Question

The lengths of $40$ leaves of a plant are measured correct to the nearest millimeter, and the data obtained is represented in the following table:

Length(in mm)	Number of leaves
$118 - 126$	$3$
$127 - 135$	$5$
$136 - 144$	$9$
$145 - 153$	$12$
$154 - 162$	$5$
$163 - 171$	$4$
$172 - 180$	$2$

Find the median length of the leaves.

Answer 1

Hint: The data needs to be converted to continuous classes for finding the median. Therefore, $0.5$ has to be added and subtracted to upper class limits and lower class limits respectively. The classes then change to $117.5 - 126.5,126.5 - 135.5....171.5 - 180.5$.
 The formula used to find the median of a given data is as follows: $Median = l + \left( {\dfrac{{\dfrac{n}{2} - cf}}{f}} \right) \times h$
Where $l$ is the lower limit of median class, $n$ is the sum of all frequencies, $cf$ is the cumulative frequency before the median class, $f$ is the frequency of median class and $h$ is the size of median class.

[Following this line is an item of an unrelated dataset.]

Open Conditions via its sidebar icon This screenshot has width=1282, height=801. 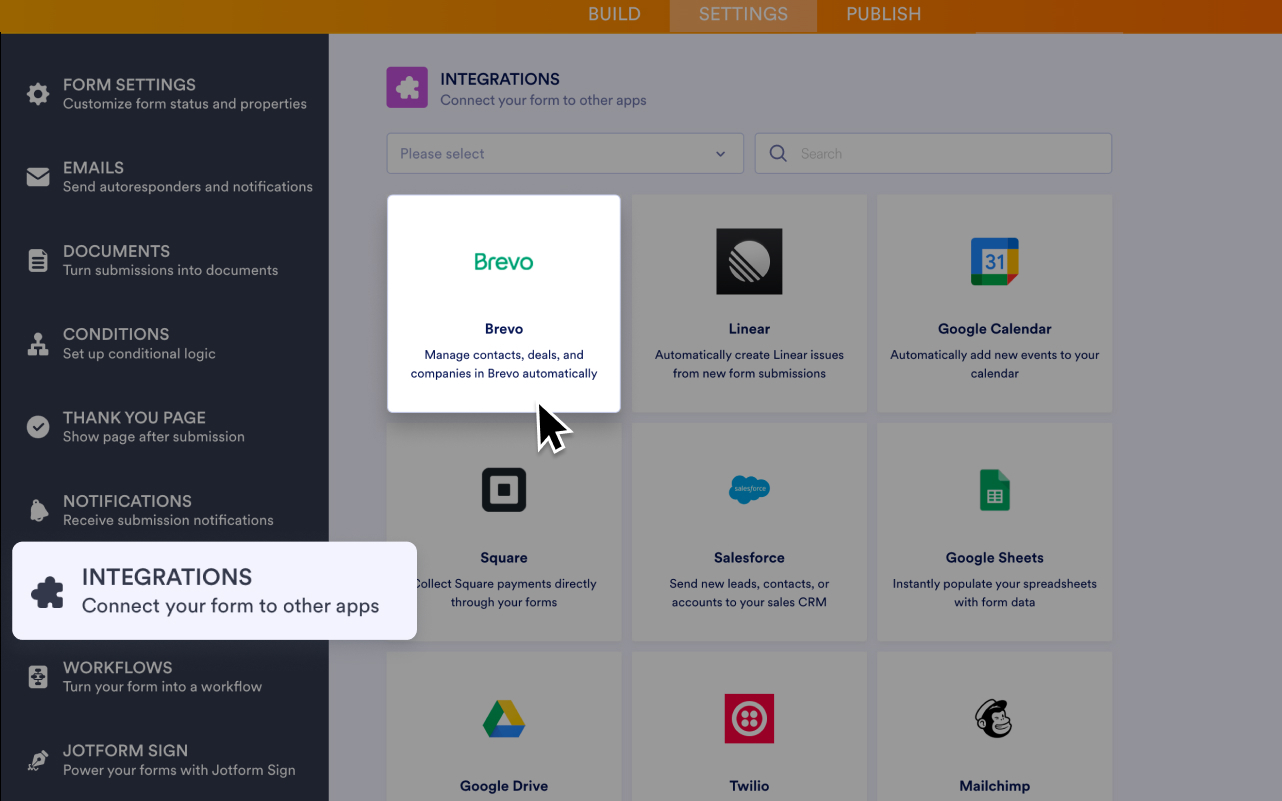tap(37, 343)
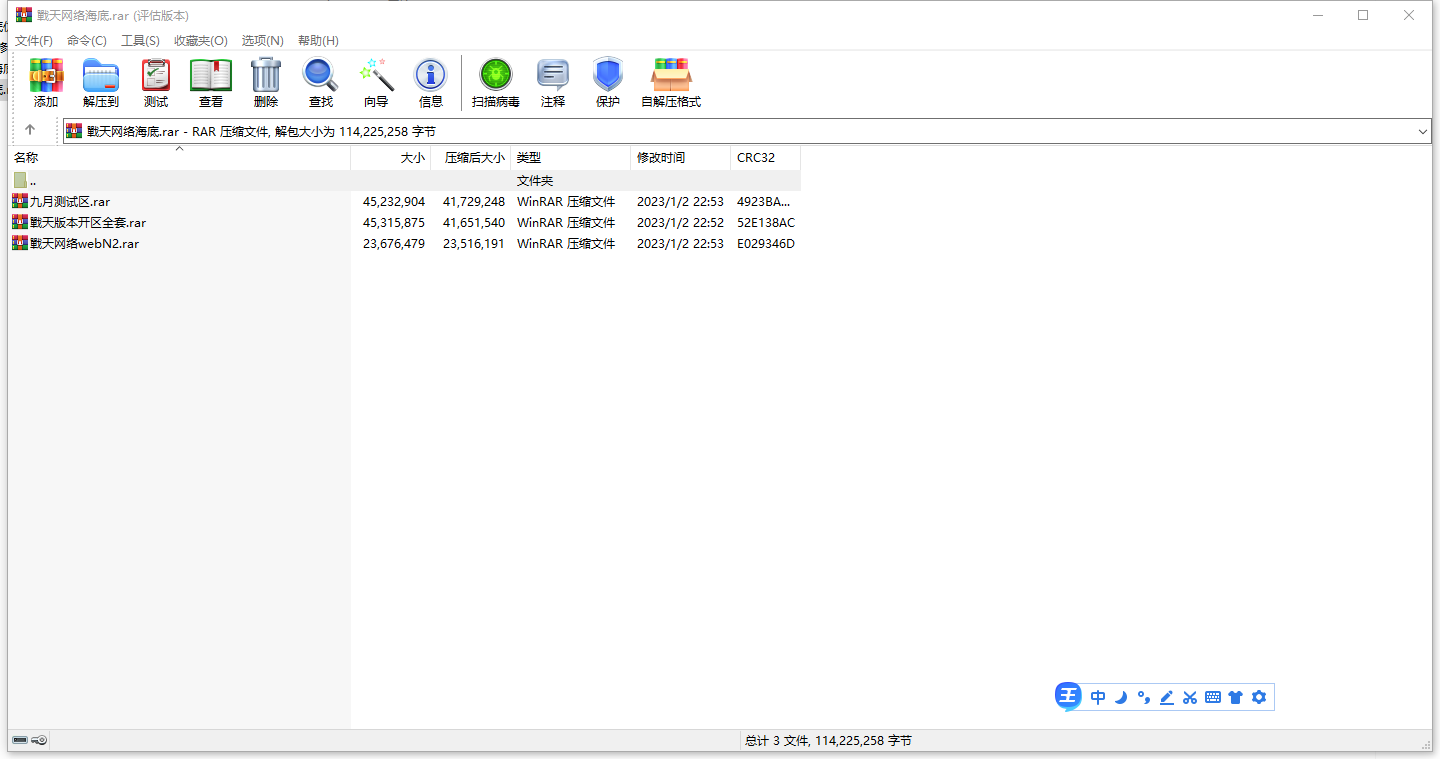Go up one folder level arrow
The width and height of the screenshot is (1440, 759).
click(x=30, y=130)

Complete step-by-step answer:
The continuous class interval with respective cumulative frequencies can be represented as follows:

Length(in mm)	Number of leaves$\left( f \right)$	Cumulative frequency$\left( {cf} \right)$
$117.5 - 126.5$	$3$	$3$
$126.5 - 135.5$	$5$	$8$
$135.5 - 144.5$	$9$	$17$
$144.5 - 153.5$	$12$	$29$
$153.5 - 162.5$	$5$	$34$
$162.5 - 171.5$	$4$	$38$
$171.5 - 180.5$	$2$	$40$
	$n = \sum {f = 40} $

From the table, we obtain $n = 40 \Rightarrow \dfrac{n}{2} = 20$
Cumulative frequency $\left( {cf} \right)$just greater than $\dfrac{n}{2}$$\left( {i.e.,20} \right)$ is $29$,which lies in the interval $144.5 - 153.5$.
Therefore, median class=$144.5 - 153.5$
Lower limit of the median class, $l = 144.5$
Frequency of the median class, $f = 12$
Cumulative frequency of the class preceding the median class, $cf = 17$
Class size, $h = 9$
Therefore, $Median = l + \left( {\dfrac{{\dfrac{n}{2} - cf}}{f}} \right) \times h$
$Median = 144.5 + \left( {\dfrac{{20 - 17}}{{12}}} \right) \times 9$
$ \Rightarrow Median = 144.5 + \dfrac{{27}}{{12}}$
$ \Rightarrow Median = 146.75$
Therefore, the median length of leaves is $146.75$.

Note: The cumulative frequency is calculated by adding each frequency from a frequency distribution table to the sum of its predecessors. The last value will always be equal to the sum of all frequencies, since all frequencies will already have been added to the previous total.